__Tareas pendientes__.
1/ ¿Qué método excluye Wright, según la página sobre Wright y el socialismo?
2/ Continúa la página sobre Wright y el socialismo a partir de su última oración.

__Página__.

Wright reúne así a las facciones beligerantes de la familia socialista y las pone a trabajar encaminadas a una misma meta. Recalca que esta meta no se puede conocer con precisión por adelantado: los contornos concretos de una sociedad socialista han de surgir de la experimentación democrática. El  “problema estratégico fundamental”, escribe, estriba en “cómo crear las condiciones en las que resulte posible un experimentalismo democrático sostenido”. Su pluralismo está destinado a fomentar esas condiciones, sembrando nuevos espacios de toma de decisiones colectiva en las grietas de la sociedad capitalista.

Pero hay un método que Wright excluye señaladamente: la revolución, o lo que él denomina “transformación rupturista”. Prevé una transición gradual, no un rompimiento brusco. La ruptura resulta demasiado arriesgada, advierte; nunca da como resultado “la creación de una alternativa democrática, igualitaria, emancipatoria alternativa”. Como prueba, apunta a las revoluciones del pasado. El pasado es un lugar que enseña humildad a los marxistas. Aunque algunas de las revoluciones que se hicieron en nombre de Marx tuvieron como consecuencia auténticos logros, otras llevaron a totalitarismos y atrocidades. Ninguna consiguió “producir el género de mundo nuevo imaginado por la ideología revolucionaria”, tal como lo expresa Wright.

La crisis del marxismo del siglo XX no se produjo sólo en el plano de la práctica, sin embargo, sino en el de la teoría. En los años posteriores a la muerte de Marx, se hizo dominante una presentación particular de sus ideas bajo la influencia de Friedrich Engels y otros. Adoptaba una visión mecanicista de la dinámica social y un punto de vista determinista de la histórica. Este grosero engranaje se hizo sinónimo del marxismo a finales del siglo XIX, para desfondarse luego bajo el peso del XX, conforme la historia se desarrollaba siguiendo rumbos que no podían explicar los viejos dogmas. Y a medida que el marxismo se convertía en ideología oficial de los estados comunistas, se fue deteriorando todavía más, convirtiéndose en una reliquia devota en un mausoleo, como el cuerpo embalsamado de Lenin.

__Fragmento de origen__.
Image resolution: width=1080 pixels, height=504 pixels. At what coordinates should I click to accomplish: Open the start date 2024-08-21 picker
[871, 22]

__Respuestas por tarea__.
1/ La revolución, o lo que él denomina “transformación rupturista”.

2/
Diferentes pensadores han tratado de resolver esta crisis de distintos modos.  Algunos volvieron a los textos de Marx para desarrollar nuevas lecturas de su obra. Hubo otros que tomaran técnicas prestadas de las ciencias sociales convencionales y la filosofía analítica para reconstruir el marxismo sobre lo que creían constituía una base más empírica. Eran estos los marxistas analíticos y esta era la tradición a la que pertenecía Wright.

Los marxistas analíticos se hicieron célebres por descartar grandes porciones de marxismo que no satisfacían su rigor científico: “marxismo sin sandeces” llamaban a su enfoque. El filósofo G.A. Cohen, fundador de la escuela, sostenía que el marxismo resurgiría más sólido tras “haber pasado por el ácido corrosivo del análisis”. Pero el ácido de los marxistas analíticos resultaba tan corrosivo que no quedaba luego mucho marxismo.

La influencia del marxismo analítico se percibe a lo largo del libro de Wright. Y al igual que sus colegas, llega a algunas conclusiones muy poco ortodoxas y, de manera absolutamente crucial, en la cuestión de clase. La clase es un asunto que conocía extremadamente bien: dedicó buena parte de su carrera a analizar sus complejidades. En esto concluye que esas complejidades hacen de la clase un edificio inadecuado sobre el que construir un movimiento socialista. De acuerdo con él, la clase trabajadora ha quedado demasiado fragmentada como para desempeñar el papel histórico que le asigna tradicionalmente el marxismo. El socialismo debe ser, antes bien, un proyecto ético. La clase es menos importante que el compromiso compartido con valores morales.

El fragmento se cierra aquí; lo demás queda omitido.